Literary notes about Dishevelled (AI summary)
The term "dishevelled" is often used to evoke both physical and emotional disorder, painting characters and scenes with a brush of neglect or inner turmoil. In some works, it describes characters with unkempt appearances that mirror their disrupted inner lives, as seen with the maid servants whose unruly state reflects moral decay [1] or an investigator whose disarray hints at his troubled quest [2, 3]. In other passages, the word contributes to a broader atmospheric decay—the dilapidated shrine where even deities appear mutilated and unkempt [4] or the formidable sense of degradation projected by a terrifying figure [5]. Thus, "dishevelled" serves as a powerful literary tool, encapsulating both outward neglect and the internal chaos of its subjects.
- Idle maid servants, sluttish and dishevelled, leaned far out of the upper windows of the houses to gaze at the pageant beneath them.
— from The Northern Iron by George A. Birmingham - My harassed face struck me as revolting in the extreme, pale, angry, abject, with dishevelled hair.

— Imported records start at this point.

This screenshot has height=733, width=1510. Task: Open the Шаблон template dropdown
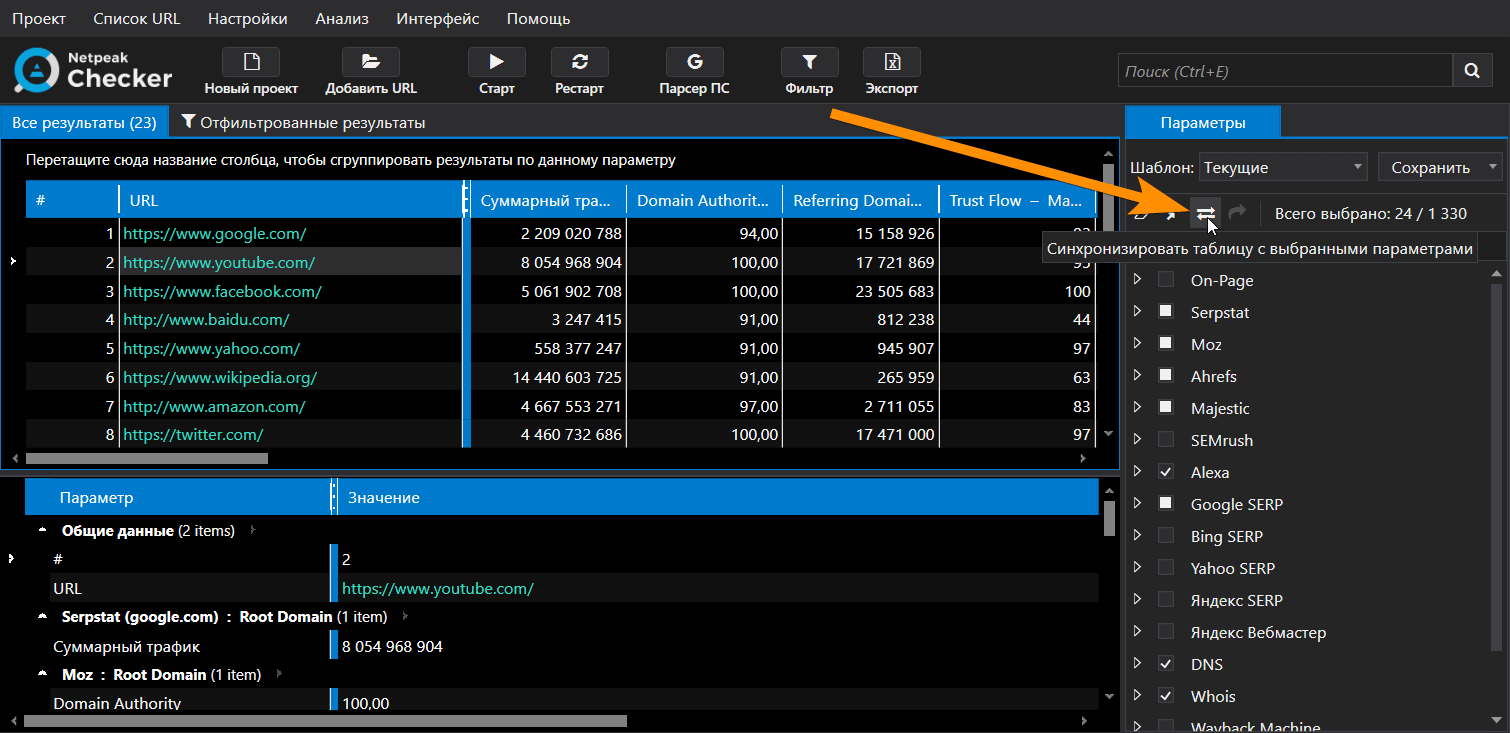(x=1284, y=167)
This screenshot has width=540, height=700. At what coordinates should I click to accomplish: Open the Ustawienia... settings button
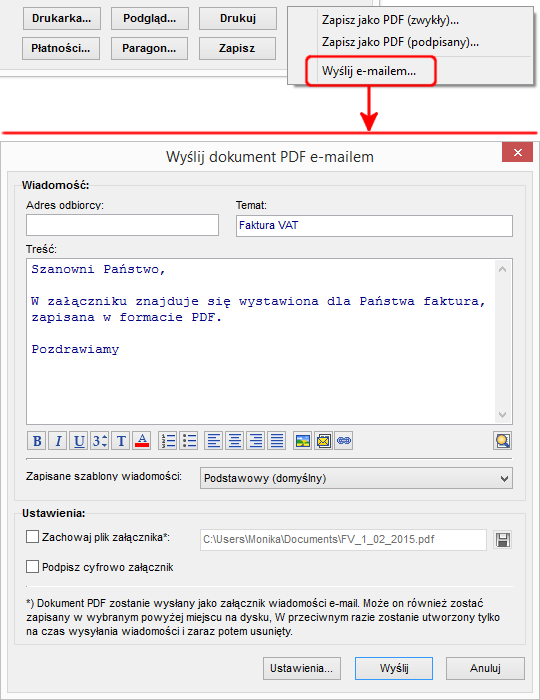[x=301, y=668]
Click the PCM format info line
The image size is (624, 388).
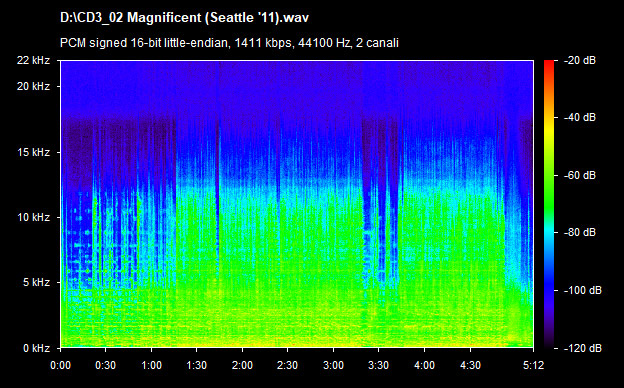[229, 43]
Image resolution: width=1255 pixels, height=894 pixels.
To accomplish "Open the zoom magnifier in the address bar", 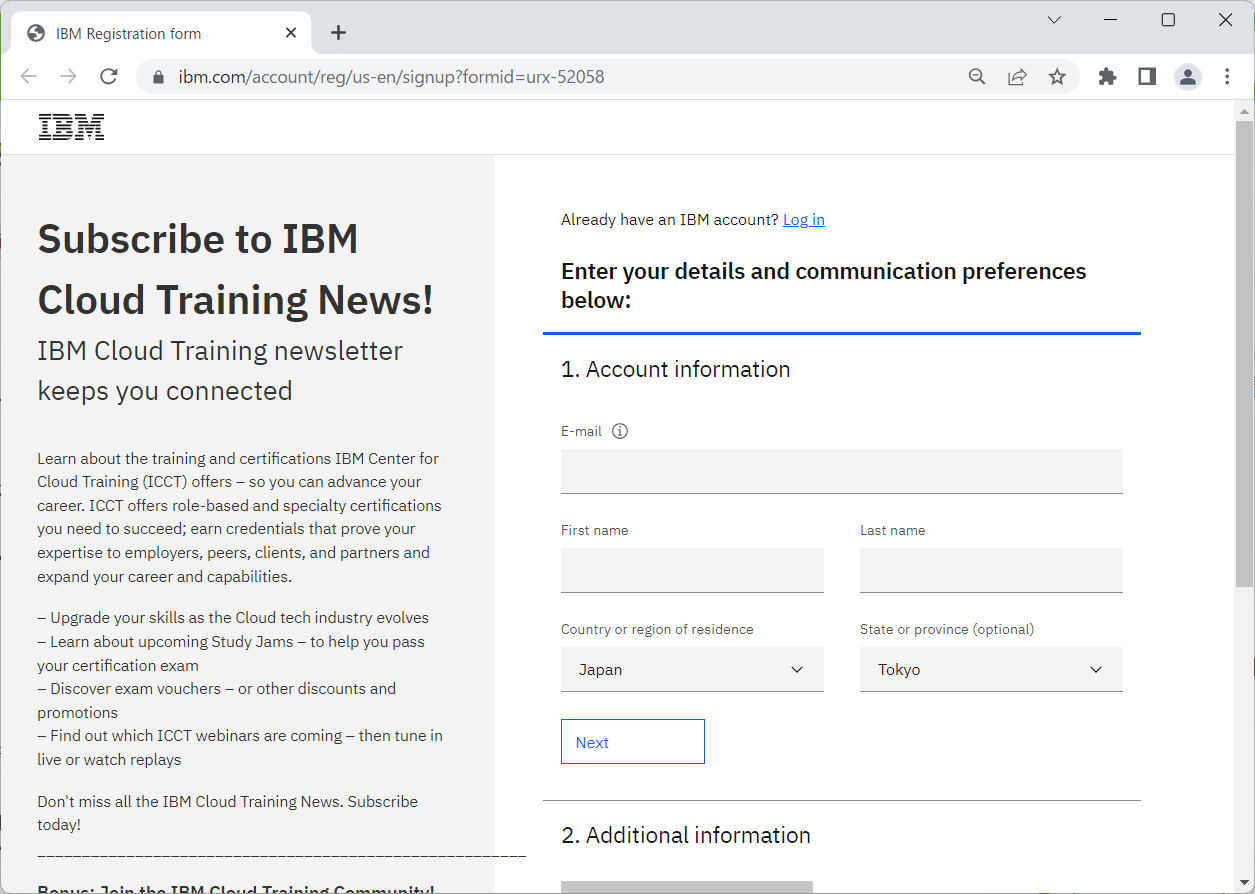I will coord(976,76).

— from Notes from the Underground by Fyodor Dostoyevsky - With the same amazement he stared at Raskolnikov, who lay undressed, dishevelled, unwashed, on his miserable dirty sofa, looking fixedly at him.
— from Crime and Punishment by Fyodor Dostoyevsky - The shrine was thick with the dust of years; the three gods were dishevelled and mutilated; no sheaves of joss sticks were smouldering on the altar.
— from An Australian in ChinaBeing the Narrative of a Quiet Journey Across China to Burma by George Ernest Morrison - The Thénardier, dishevelled and terrible, set her feet far apart, threw herself backwards, and hurled the paving-stone at Javert’s head.